At any rate, I didn’t go unpunished for trusting in the flesh. Two years into our relationship, I discovered that Carla was cheating on me with a mutual friend. When I told her that she’d ruined my life and that I'd left everything because of her, she claimed she had always doubted the sincerity of my love for her because of my faith. “You’ve still got Jesus,” was one of her last attacks before she left me forever. She was wrong, I didn’t have Jesus. I didn’t even have my romantic blinders.
The abbey graveyard probably only had about 20 graves. Likely, the only reason Dr. Peterson and the few other laypeople were allowed to be buried in it was because of their devotion and charity to the abbey. I walked up to his gravestone and read the dates and his name on the stone. He had died at 47 years of age leaving a young widow. No doubt, he could have gone on living another 30 years. A merciless cancer had taken his life.
I stood looking at the grave while in view of my taxi for about 15 minutes. Instead of praying, I was trying to reach Dr. Peterson. I remembered his love of Hopkin's poem about the resurrection. I struggled to recall the name for a while. Then, it suddenly came to me "That Nature is a Heraclitean Fire and of the comfort of the Resurrection." It was a funny combination, flux, and the hope of ultimate stability. I could believe in the flux at least.
I have never been one to write poetry but finding a small notebook and pencil in my pocket from the hotel which I had used to write down addresses, I took them out and found myself writing in verse. It was not even a real poem but I still remember it mostly.
Dear Dr Peterson, farewell.
You’ve gone on while we stay here.
Who knows where we go.
I used to think I knew
But that was when you were here
And my faith was living too.
Now both are gone and I do not know.
For what you gave me, thank you.
You were a good man and deserved
Better than this dirt we all will someday share.
Farewell.
I placed the flimsy bit of paper next to his gravestone where I knew it would blow away with the next wind.
In the past, I would have gone inside to pray for Dr. Peterson’s soul, but since I hadn’t done this by his grave, I wasn’t about to do it in a church.
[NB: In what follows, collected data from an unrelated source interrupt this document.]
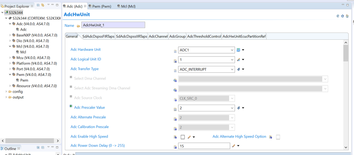Viewport: 354px width, 155px height.
Task: Click table icon beside Adc Hardware Unit
Action: pos(238,50)
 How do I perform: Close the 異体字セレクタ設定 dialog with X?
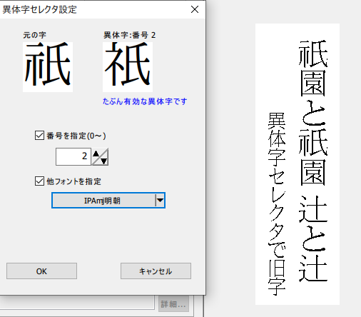[195, 9]
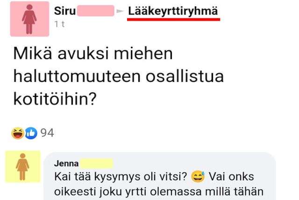Click the laughing reaction emoji icon

18,133
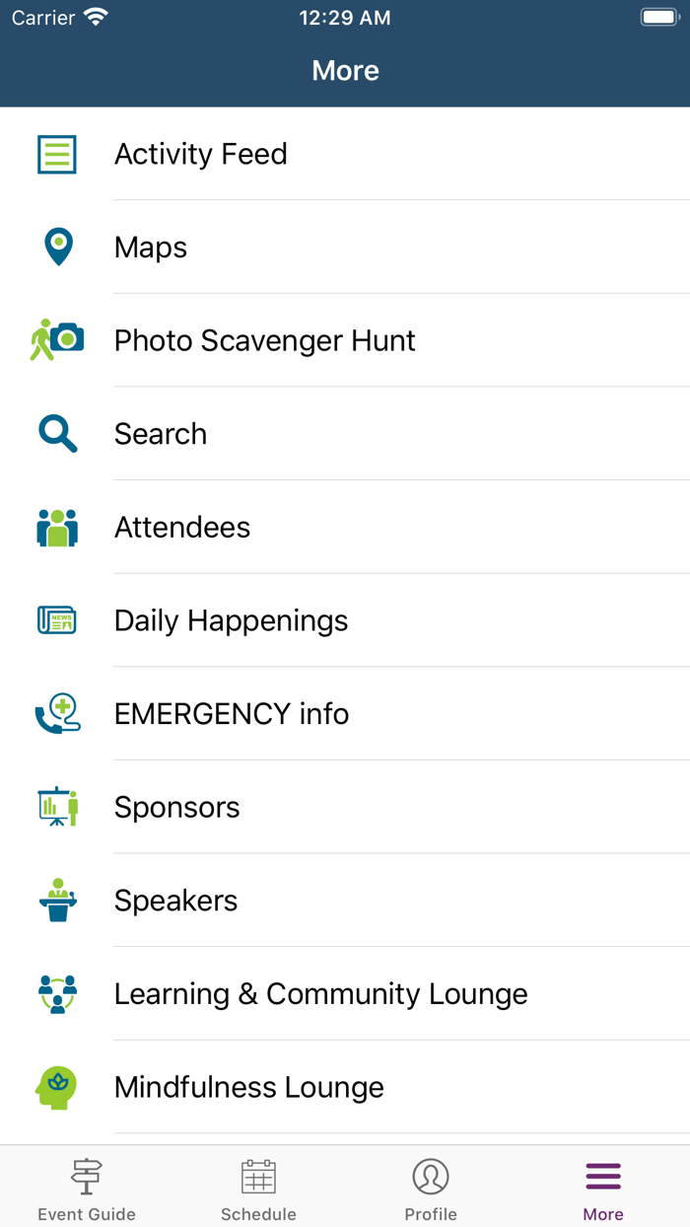The image size is (690, 1227).
Task: Tap the Daily Happenings newspaper icon
Action: tap(56, 620)
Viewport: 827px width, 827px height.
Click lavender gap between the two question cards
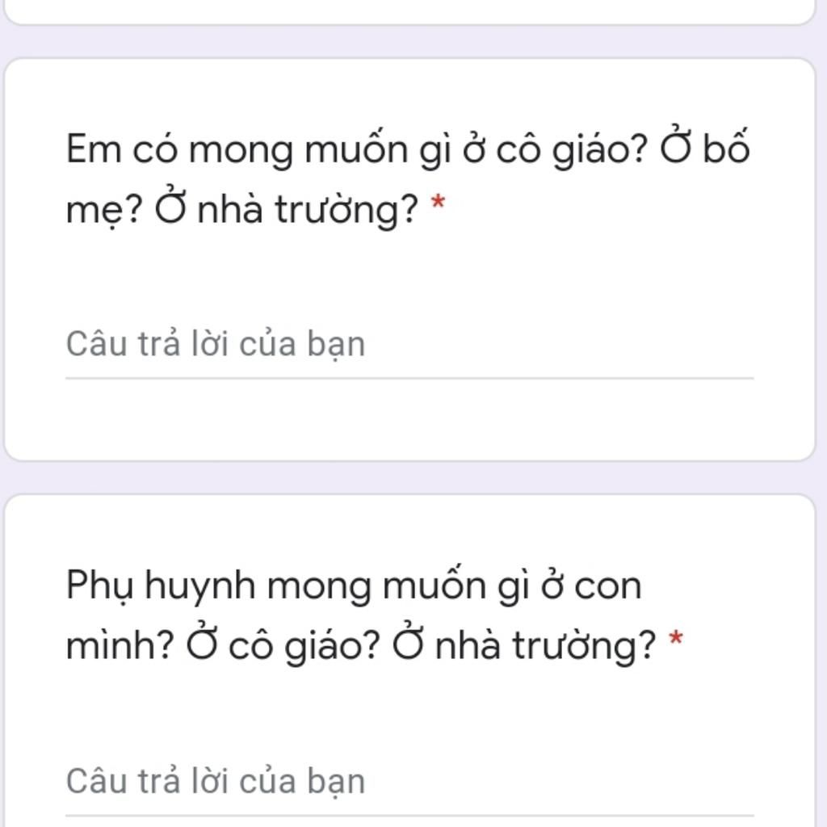point(409,477)
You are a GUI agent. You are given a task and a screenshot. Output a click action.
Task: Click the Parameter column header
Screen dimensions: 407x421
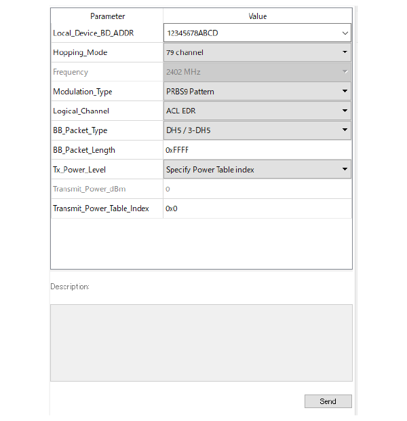[107, 16]
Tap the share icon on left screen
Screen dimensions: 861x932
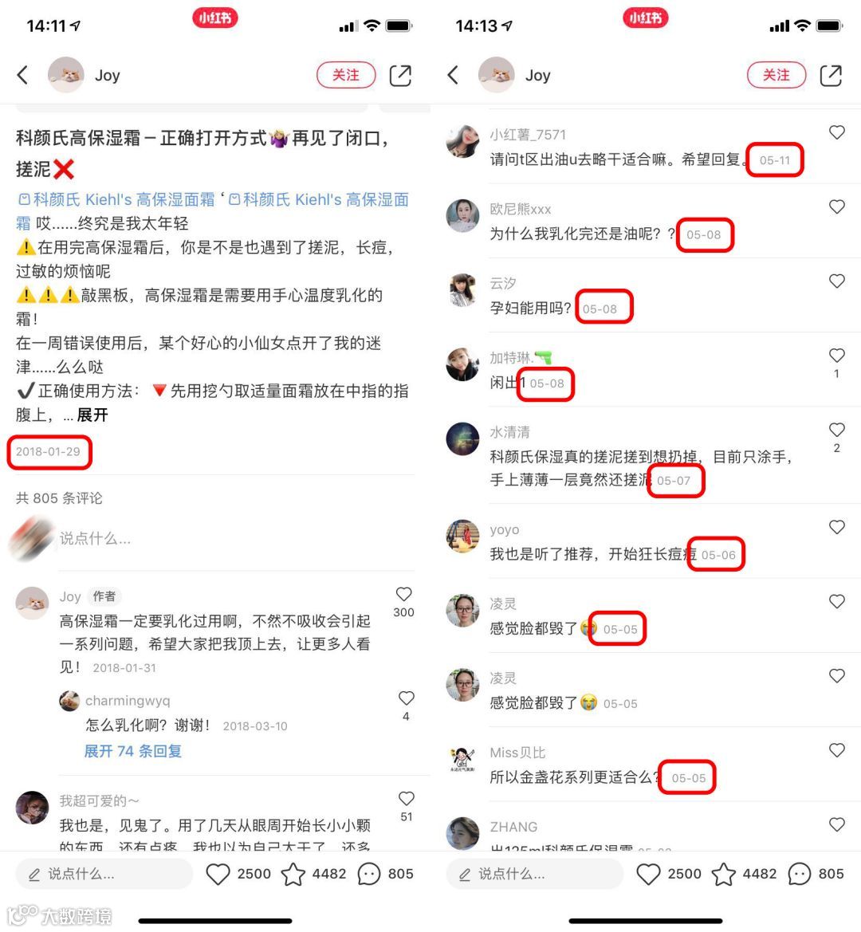400,76
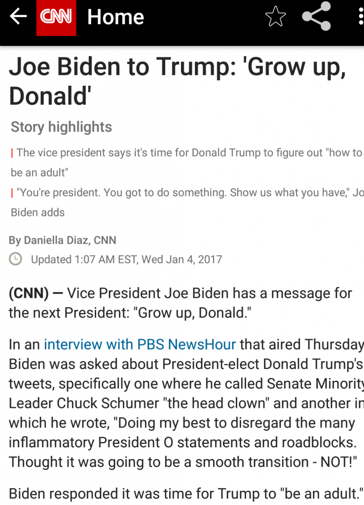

As I walked to the car, I saw that the young taxi driver was watching me with curiosity. For my part, I felt the need to share my experience with another human being. “I can see you’re curious, and, no, I don’t know any of the monks here,” I began. “The man buried there was a professor of mine 12 years ago. I came to pay my respects.” The taxi driver seemed more talkative as well. He spoke to me in a Cockney accent, “Is that so? I’m an orphan, me mum and dad are buried up the road. They used to come here all the time.” "Do you come here, too?” I asked to keep the conversation going. He laughed sardonically then said, “No, I don’t share my parents' religion. When you see your mum and dad taken out of this world by a drunk driver, it’s hard to believe in God.” The conversation was hard to revive after that, and soon he had turned on his favorite radio station.
That night as I lay in bed trying to sleep, I realized that I had a flight in the morning. I had totally forgotten about it. The thought of getting away gave me a strange sense of peace. I was finally able to fall asleep. Boarding the plane the next day, I felt certain I'd never come back. The End.